Certain subatomic particles add 1 percent more matter than antimatter, creating everything we know

Esquire, December 2010

Excerpts from their list of the best of 2010:

"Twelve hours after the first call for help was sent out from Haiti, Chief Master Sergeant Antonio Travis touched down at Toussaint Louverture International Airport in Port-au-Prince, set up a makeshift control tower on a folding card table, and, for the next twelve days, guided the largest single-runway operation in history--four thousand take-offs and landings that brought four million pounds of food, water, and medical supplies to Haitians in need."

"And no copayments for preventive care (such as immunizations, mammograms, and screenings)."

"A recently discovered crate from Ernest Shackleton's 1907 expedition to the South Pole was opened by archaeologists. Inside, they found eleven untouched bottles of whisky. Samples will be sent to Whyte & Mackay in Glasgow, where master blenders will try to reconstruct the original recipe for the rare Old Highland malt, which had been lost."

"When a 911 call to report a house fire in rural Alaska yielded no response, the caller told his German shepherd, Buddy, to find help. Buddy obeyed, ran away, and found a disoriented state trooper whose GPS had frozen up.
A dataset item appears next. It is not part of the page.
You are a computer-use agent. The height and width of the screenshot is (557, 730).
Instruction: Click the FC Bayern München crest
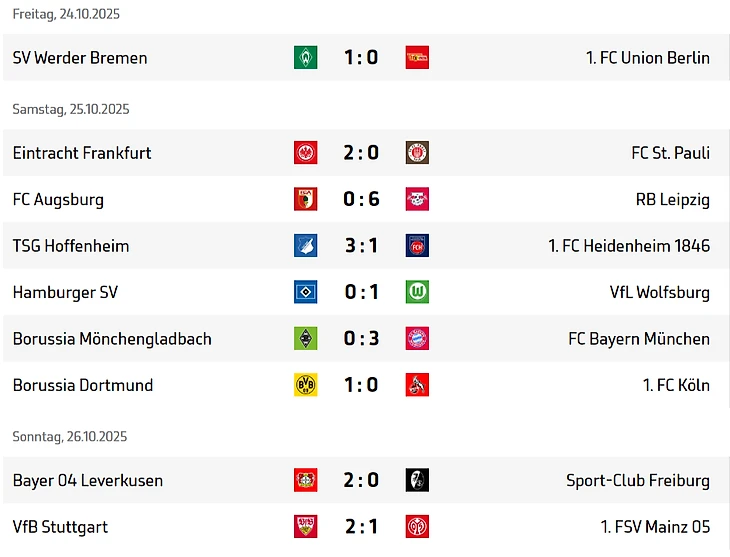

Buddy led the trooper back to the fire."

"Se lo perdio Raifi...y ahora de contragolpe Donovan...se le va larga a Donovan...la quiere por derecha Altidore...al area viene...en cita por el arquero...DONOVAN!!! GOOOOOOOOOAL!!!!!!"
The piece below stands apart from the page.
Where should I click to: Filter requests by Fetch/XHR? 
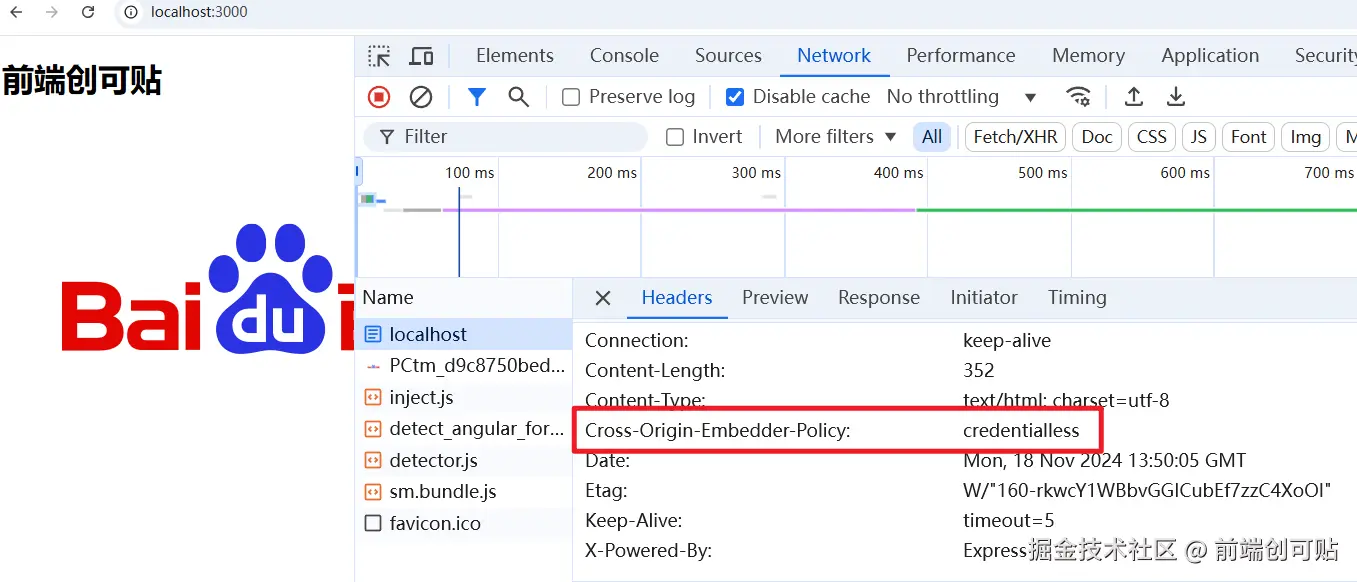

"Addressing one of the largest mysteries in cosmology--why the Big Bang did not produce equal amounts of matter and antimatter, resulting in nothing, instead of a universe--physicists at the Fermi accelerator laboratory discovered that certain subatomic particles add 1 percent more matter than antimatter, creating everything we know."

"Stranded Sean Murtagh and Natalie Mead in Dubai while en route to their wedding in England, which led them to perform the ceremony locally and broadcast it to their guests back in London via Skype."

"The 107 students of the class of 2010 at Urban Prep Charter Academy in Chicago--all black, all male, all accepted to four-year colleges despite only 4 percent of them reading at grade level as freshmen."

And the brightest. My note to self. Keep these people in mind for future reference:

- Theodore Zoli, engineer
"Picturing the life of one person, imagining his gain, his peril, crossing the bridge that you built? Small, private, empathetic. It's the way a poet works."

"I've always said that bridge building is technology, not art. Or if it is art, it's not like Western art--by the few, for the few. It's more like folk art--by the many, for the many." - Zoli

"Up on its columns now, just before the bolts are set in place, the span is nudged. Zoli watches without comment as the men work. With one small lift from the crane, just enough to push tension on the lifting straps, the whole event is umphed a few inches to the north, and the platform finds its seat. Just like that, it is an event no longer. Just like that, it assumes the seat of the invisible. This is Zoli's moment, when function takes over, and everyone else looks away."

- Danny Hillis, cochairman of Applied, Minds, Inc.
Just check out the spread for this one.
Found both men to be really interesting.

And the last graf of David Granger's editor's note:

"My wife Melanie, and my friend Cornelia Suskind got to know a doctor named Jim Morgan this past year. He runs Lamp for Haiti (lampforhaiti.org). He does what he can out of a clinic in Cite Soleil to ameliorate an impossible situation by dispensing medical care and fixing basic problems. He has a very small budget. I don't know if the larger effort to save Haiti will work, but I know that Lamp for Haiti helps in small and meaningful ways.
That's all any of us can hope to do."